Posted by dokterhasan on November 11, 2009

PATOPHYSIOLOGY DM TYPE II
————————————
PRIMARY :
Peripheral insulin resistance; is the inability of skeletal muscle, liver, and adipose tissue to elicit an adequate response (ie, glucose clearance) to circulating insulin.

Insulin Relative Deficiency as the result of declining Beta cell Pancreas function and mass.

OTHER ABNORMALITIES :
Excessive hepatic glucose production, and increased glucagon secretion from pancreatic α cells.

Deficiencies in hormones responsible for regulating glucose homeostasis, specifically amylin and the incretin hormones glucagon-like peptide-1 (GLP-1) and glucose-dependent insulinotropic polypeptide (GIP), also occur.

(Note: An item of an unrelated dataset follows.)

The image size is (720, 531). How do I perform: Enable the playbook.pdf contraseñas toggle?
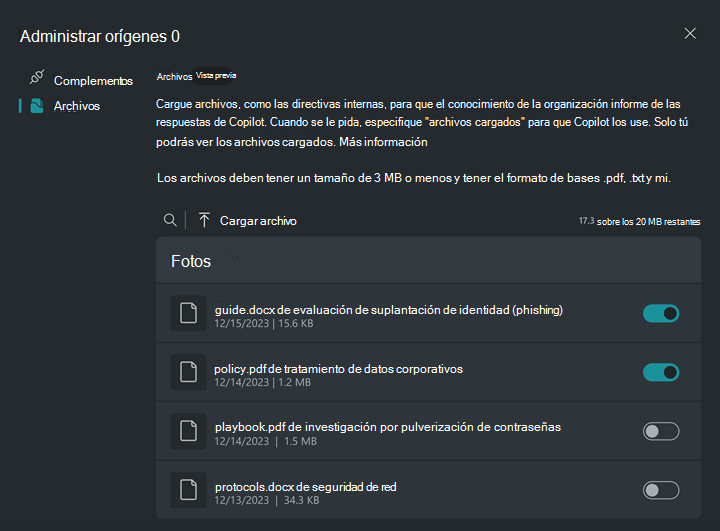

Amylin is a hormone co-secreted with insulin from pancreatic β cells that suppresses postprandial glucagon secretion and hepatic glucose production.

GLP-1 and GIP both aid in stimulating glucose-dependent insulin secretion from pancreatic β cells and GLP-1 aids in suppressing glucose-dependent glucagon secretion from pancreatic α cells.

GOALS OF THERAPY
————————
According to the ADA and the Joslin Diabetes Center at Harvard Medical School, the primary goal of therapy in most patients with type 2 diabetes is attainment and maintenance of an A1C (Glicated Haemoglobin) below 7.0%.

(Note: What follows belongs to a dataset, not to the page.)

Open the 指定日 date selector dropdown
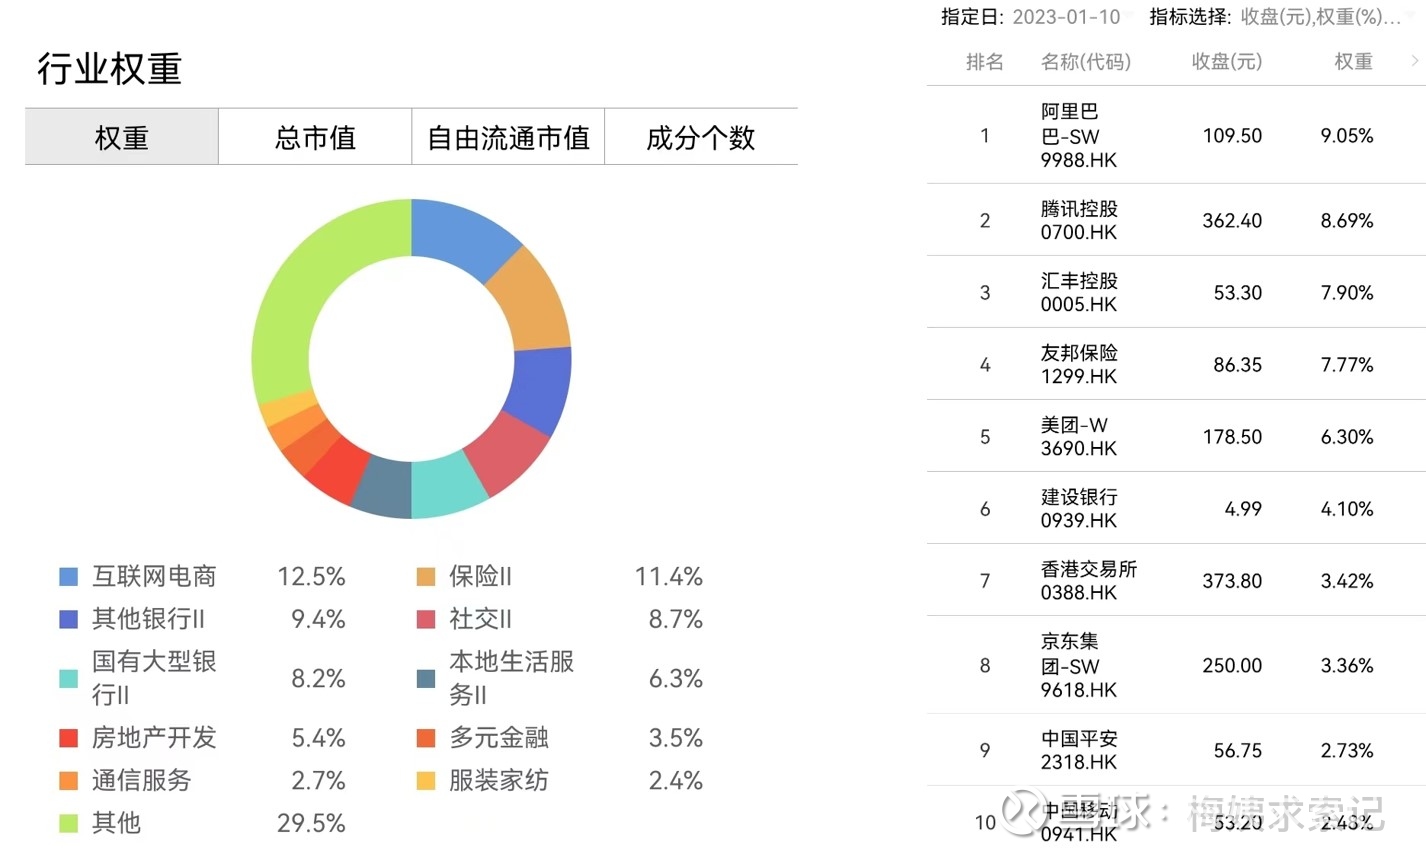Viewport: 1426px width, 857px height. (1065, 16)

AACE and the International Diabetes Federation (IDF) advocate a lower A1C goal of ≤6.5%.

This A1C level is associated with prevention of neuropathic and microvascular complications.

MONITORING
—————-
A1C is the primary measurement for evaluating long-term glycemic control (ie, over a period of 2 to 3 months).

As such, nationally recognized treatment guidelines recommend obtaining an A1C level 2 times per year in patients who are at or below goal and who are on a stable drug regimen.

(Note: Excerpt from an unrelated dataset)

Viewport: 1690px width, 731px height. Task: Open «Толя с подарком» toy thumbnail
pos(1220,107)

PHARMACOLOGYC INTERVENTION
—————————————–
As we know that oral hypoglycemic drugs include :

Biguanide (Metformin), Thiazolidinedions (Pioglitazone, Rosiglitazone), Both of these act as Insulin sensitizer.

Insulin secretion enchancements (Secretagoug) : Sulfonylurea (Glimepiride, Glipizide, glyburide, Glibenclamide), Glinides (Repaglinide, Nateglinide).

Glucose Absorption Reductor : α-glucosidase inhibitors (Acarbose).

There are other drugs that better we know :

Restore Incretin Function : Dipeptidyl-peptidase 4 inhibitors (Sitagliptin, Saxagliptin) , Injectable GLP-1 agonists (Exenatide).

Restore Amylin Function : Injectable Amylin analogs (Pramlintide).

Unknown Mechanism : Bile-acid sequestrants (Colesevelam).

INSULIN THERAPY
———————-
They divided based on half time / Speed of act :

Rapid Acting : Onset 10-30 min, Duration 0.5-3 hours
Product : Novolog, Apidra, Humalog

Short Acting : Onset 0.5-1 hours, Duration up to 12 h.
Regular Insulin Product : Humulin R, Novolin R

Intermediate Act : Onset 1.5-4 h, Duration up to 24 h.
NPH Insulin Product : Humulin N, Novolin N

Long Act : Onset 0.75-4 h, Duration up to 24 h.
Product : Levemir, Lantus.

REFFERENCE :

Paul S. Jellinger MD, MACE; Kenneth J. Snow, MD. Advancing Therapies for Type 2 Diabetes: Physiologically Based Approaches. Published : October 2009.